Валя много и не так скучно, как всегда, рассказывал о своих зверях - между прочим, о борьбе с грызунами в траншеях. Я спросил, удалось ли ему,
в конце концов, доказать, что у змей от возраста меняется кровь, или это
так и осталось в науке загадкой. Он засмеялся и сказал, что да, удалось.
Это был превосходный день в Москве, начавшийся с того, что больше
двух часов мы ждали, пока пленные немцы пройдут мимо нас, - лучше он
начаться не мог! Это был день, когда вдруг сверкнуло в душе и осталось
навеки ослепительное сознание победы. Еще она не была напечатана черными
буквами на газетном листе, еще многие должны были отдать за нее жизнь, но
уже она была ясно видна в том неуловимом "чувстве возвращения", которое
было, казалось, разлито повсюду. Жизнь возвращалась на старые места, война
сделала их совсем другими, и странным, молодым ощущением столкновения
нового и старого была полна Москва лета 1944 года.
А вечером был салют. Позывные "важного сообщения" прозвенели без
четверти одиннадцать, и Валя сказал, что нужно немедленно бежать на
двенадцатый этаж. Лифт был полон, и мы пошли пешком - совершенно напрасно,
потому что дорогой выяснилось, что на двенадцатый этаж нельзя попасть
иначе, как лифтом. Но мы каким-то образом все же добрались, и великолепная
вечерняя Москва открылась передо мной, стеснив сердце горячим и острым
волнением. Мы с Катей переглянулись улыбаясь. Взявшись за руки, мы стояли
у какой-то стены. Как бы не торопясь, озарялось багровыми вспышками
спокойное небо, а потом прямо над нами быстро летели вверх и медленно вниз
пестрые цветные огни.
Глава седьмая
ДВА РАЗГОВОРА
Два дела было у меня в Москве. Первое - доклад в Географическом
обществе о том, как мы нашли экспедицию "Св. Марии", и второе - разговор
со следователем о Ромашове. Как ни странно, эти дела были связаны между
собой, потому что еще из Н. я послал в прокуратуру копию моего объяснения
с Ромашовым на Собачьей Площадке.
Начну со второго.
Осенью 1943 года Ромашов был осужден на десять лет - я узнал об этом
от работника Особого отдела на Н., который снимал с меня допрос, когда в
Москве разбиралось дело. Теперь оно, не знаю почему, было передано в
гражданские инстанции и пересматривалось - тоже не знаю почему. Незадолго
до моего отъезда из Н. мне сообщили, что в Москве следствие потребует от
меня каких-то дополнительных данных.
Все это было неприятно и скучно, и, вспоминая еще дорогой, что мне
придется снова войти в утомительную и сложную атмосферу этого дела, я
немного расстраивался - отпуск был бы так хорош без него!
На второй день приезда я доложил, что явился, и был немедленно
приглашен к следователю, который вел дело Ромашова...

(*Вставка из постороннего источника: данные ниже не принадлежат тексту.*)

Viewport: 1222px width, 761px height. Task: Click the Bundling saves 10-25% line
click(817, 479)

Приемная была общая - полутемный зал, перегороженный деревянным
барьером. Широкие старинные скамьи стояли вдоль стен, и самые разные люди
- старики, девушки, какие-то военные без погон - сидели на них, дожидаясь
допроса.
Я нашел кабинет моего следователя - на двери значилась его странная
фамилия: Веселаго - и, так как было еще рановато, занялся перестановкой
флажков на карте, висевшей в приемной. Карта была недурна, но флажки
далеко отставали от линии фронта.
Знакомый голос оторвал меня от этого занятия - такой знакомый,
круглый, солидный голос, что на одно мгновение я почувствовал себя плохо
одетым мальчиком, грязным, с большой заплатой на штанах.
Голос спросил:
- Можно?
Очевидно, было еще нельзя, потому что, приоткрыв дверь к следователю,
Николай Антоныч закрыл ее и сел на скамью с немного оскорбленным видом. Я
встретил его в последний раз в метро летом 1942 года - таков он был и
сейчас: величественный и снисходительно-важный.
Насвистывая, я переставлял флажки на Втором Прибалтийском фронте.

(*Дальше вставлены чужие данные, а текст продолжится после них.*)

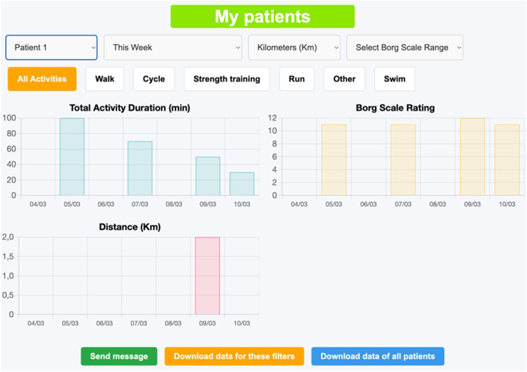527x372 pixels.
Task: Enable the Swim activity filter
Action: coord(394,79)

Прошло семнадцать лет с тех пор, как я сказал ему: "Я найду экспедицию, и
тогда посмотрим, кто из нас прав". Знает ли он, что я нашел экспедицию?
Без сомнения. Но он не знает - в печати об этом не появилось ни слова - о
том, что среди бумаг капитана Татаринова обнаружены бесспорные,
неопровержимые доказательства моей правоты...
Он сидел, опустив голову, опираясь руками о палку. Потом посмотрел на
меня, и невольное быстрое движение пробежало по бледному большому лицу;
"Узнал",- подумал я весело. Он узнал - и отвел глаза.
...Это была минута, когда он обдумывал, как держаться со мной.
Сложная задача! Очевидно, он успешно решил ее, потому что вдруг встал и
смело подошел ко мне, коснувшись рукой шляпы.
- Если не ошибаюсь, товарищ Григорьев?
- Да.
Кажется, впервые в жизни я с таким трудом произнес это короткое
слово. Но и у меня была минута, когда я решил, как нужно держаться с ним.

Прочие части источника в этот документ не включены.